アエリア Research Memo(4):A3!(エースリー)が大ヒットしたリベル

配信元:フィスコ
投稿:2018/05/14 15:13
アエリア<3758>の事業概要

3. コンテンツ事業
(1) アスガルド
現在、女性をターゲットにしたCD/PCソフトの製造販売、スタジオ収録、コンシューマゲームソフトの製造販売を行い、2レーベル(実稼働ベース)、1スタジオを展開している。主力レーベルの「honeybee」では、一般女性向けに企画CDを作成、「DYNAMIC CHORD」ほか様々なシリーズをプロデュース、他社の女性向け有名タイトルとのコラボも実現し、毎月2~3枚のCDをリリースしている。シリーズはほかに「Starry☆Sky」や「羊でおやすみシリーズ」、「蜜蜂出版」などがある。商品はアスガルドの運営するオフィシャル通販サイト「はにーしょっぷ」などで販売されている。また、アスガルドスタジオには大小2つのスタジオがあり、ゲームやナレーション、ドラマ、音楽などあらゆる収録が可能となっている。また、DYNAMIC CHORDはアニメ化もしている。

• **課題 a**
原文抜粋によると、アスガルドの主力レーベルは何という名前ですか。

• **処理対象の記録**
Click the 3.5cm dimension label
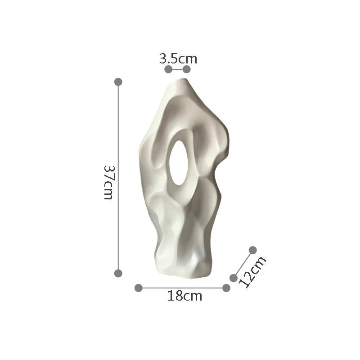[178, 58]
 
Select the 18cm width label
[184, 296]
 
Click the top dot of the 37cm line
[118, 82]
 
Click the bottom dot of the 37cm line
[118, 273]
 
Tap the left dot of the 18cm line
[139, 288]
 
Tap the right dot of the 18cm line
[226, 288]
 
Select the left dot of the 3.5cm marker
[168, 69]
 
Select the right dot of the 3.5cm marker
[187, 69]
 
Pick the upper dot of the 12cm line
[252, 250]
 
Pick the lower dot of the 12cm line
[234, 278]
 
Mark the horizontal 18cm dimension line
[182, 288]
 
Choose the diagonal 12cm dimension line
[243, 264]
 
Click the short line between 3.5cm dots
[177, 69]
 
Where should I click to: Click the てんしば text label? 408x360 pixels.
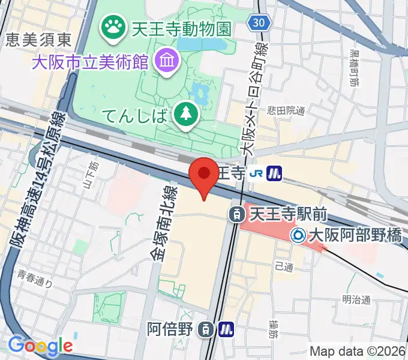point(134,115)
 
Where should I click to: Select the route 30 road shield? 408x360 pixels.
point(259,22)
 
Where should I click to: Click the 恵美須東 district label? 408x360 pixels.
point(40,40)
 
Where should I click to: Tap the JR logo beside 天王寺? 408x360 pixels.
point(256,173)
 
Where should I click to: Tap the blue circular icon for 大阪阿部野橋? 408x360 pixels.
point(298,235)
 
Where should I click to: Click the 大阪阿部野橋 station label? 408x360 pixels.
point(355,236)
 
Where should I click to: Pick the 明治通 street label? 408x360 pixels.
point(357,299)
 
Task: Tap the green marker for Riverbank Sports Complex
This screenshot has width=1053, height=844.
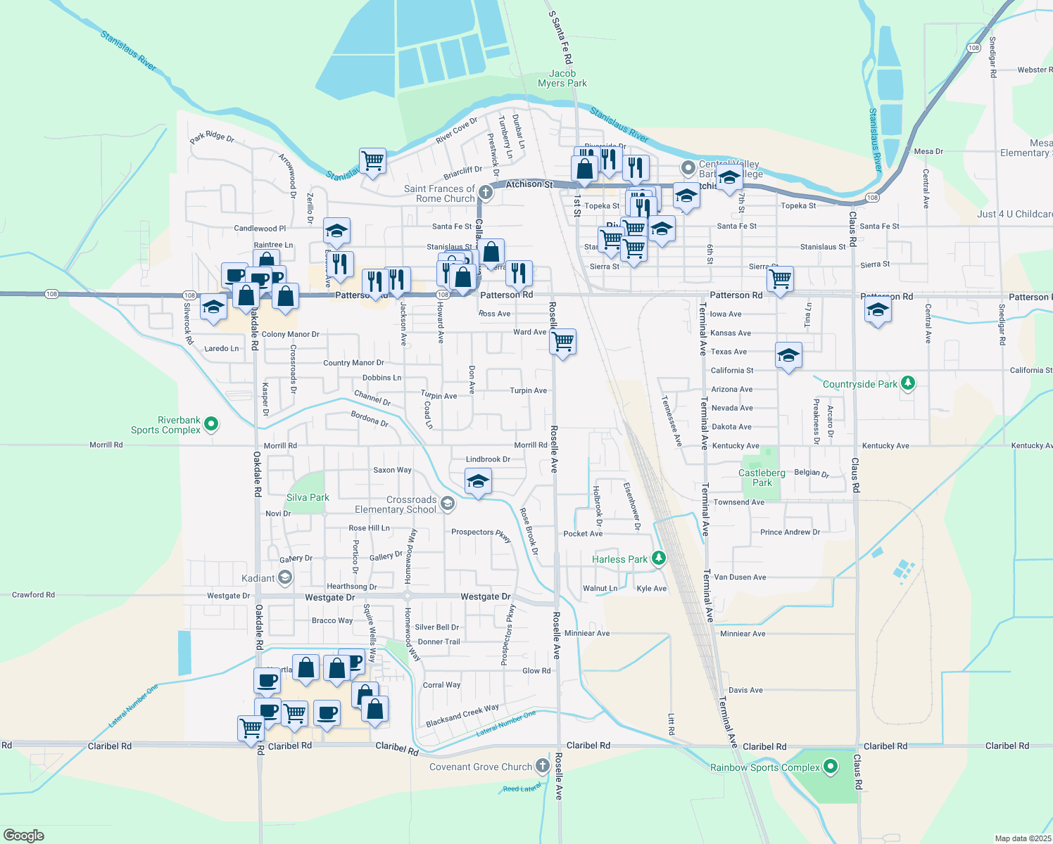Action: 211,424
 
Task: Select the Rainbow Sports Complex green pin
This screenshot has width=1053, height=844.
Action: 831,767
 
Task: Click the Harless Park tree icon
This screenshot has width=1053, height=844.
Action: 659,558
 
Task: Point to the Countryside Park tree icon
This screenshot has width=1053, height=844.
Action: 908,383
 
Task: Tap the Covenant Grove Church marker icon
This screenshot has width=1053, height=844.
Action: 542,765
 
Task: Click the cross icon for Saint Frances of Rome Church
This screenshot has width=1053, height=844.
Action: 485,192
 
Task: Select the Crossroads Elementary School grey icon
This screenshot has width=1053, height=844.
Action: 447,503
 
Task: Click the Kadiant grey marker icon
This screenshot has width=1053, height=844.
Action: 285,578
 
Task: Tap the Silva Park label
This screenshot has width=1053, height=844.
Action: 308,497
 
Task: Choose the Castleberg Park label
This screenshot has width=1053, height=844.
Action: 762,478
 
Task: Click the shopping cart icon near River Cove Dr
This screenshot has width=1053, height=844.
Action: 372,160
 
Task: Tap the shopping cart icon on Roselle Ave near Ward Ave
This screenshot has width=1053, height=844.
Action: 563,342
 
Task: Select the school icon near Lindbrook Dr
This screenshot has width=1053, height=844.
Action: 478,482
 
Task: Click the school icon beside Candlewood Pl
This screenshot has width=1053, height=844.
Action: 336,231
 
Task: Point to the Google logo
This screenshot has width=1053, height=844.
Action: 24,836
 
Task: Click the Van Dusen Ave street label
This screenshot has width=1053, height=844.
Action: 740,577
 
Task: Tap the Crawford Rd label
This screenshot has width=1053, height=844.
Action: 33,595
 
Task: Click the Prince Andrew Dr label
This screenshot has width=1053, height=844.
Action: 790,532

---

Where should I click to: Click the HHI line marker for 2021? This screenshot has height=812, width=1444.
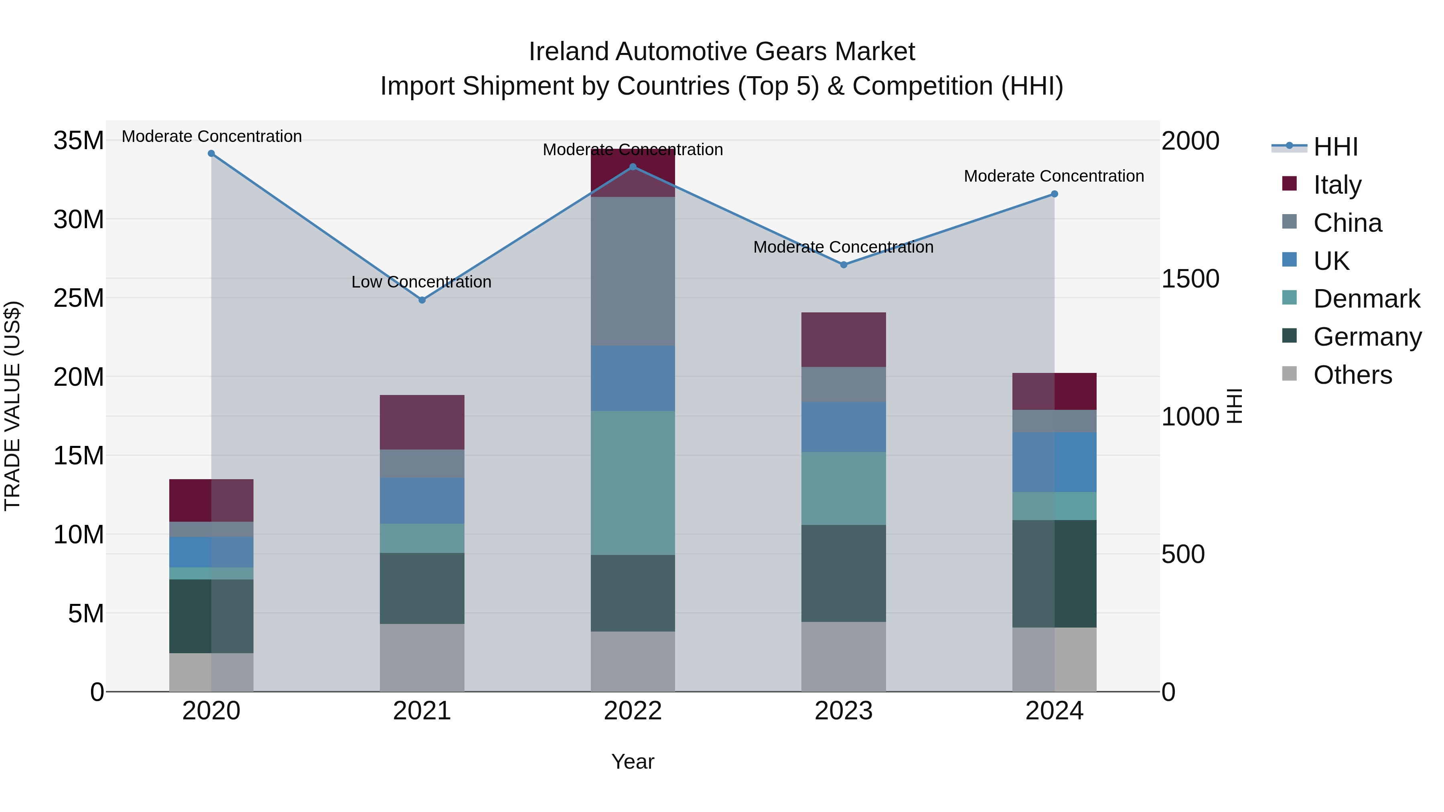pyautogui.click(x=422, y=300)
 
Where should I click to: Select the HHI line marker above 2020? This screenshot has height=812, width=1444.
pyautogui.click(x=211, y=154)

• **課題 b**
記録の「Task: Choose the Castleberg Park label」を含む行から「Action: 740,577」を含む行まで(両端を含む)を、空行を除いた番号付きリストに変換してください。

• **最終結果 a**
「honeybee」です。

• **最終結果 b**
1. Task: Choose the Castleberg Park label
2. This screenshot has width=1053, height=844.
3. Action: 762,478
4. Task: Click the shopping cart icon near River Cove Dr
5. This screenshot has width=1053, height=844.
6. Action: 372,160
7. Task: Tap the shopping cart icon on Roselle Ave near Ward Ave
8. This screenshot has width=1053, height=844.
9. Action: 563,342
10. Task: Select the school icon near Lindbrook Dr
11. This screenshot has width=1053, height=844.
12. Action: 478,482
13. Task: Click the school icon beside Candlewood Pl
14. This screenshot has width=1053, height=844.
15. Action: 336,231
16. Task: Point to the Google logo
17. This screenshot has width=1053, height=844.
18. Action: 24,836
19. Task: Click the Van Dusen Ave street label
20. This screenshot has width=1053, height=844.
21. Action: 740,577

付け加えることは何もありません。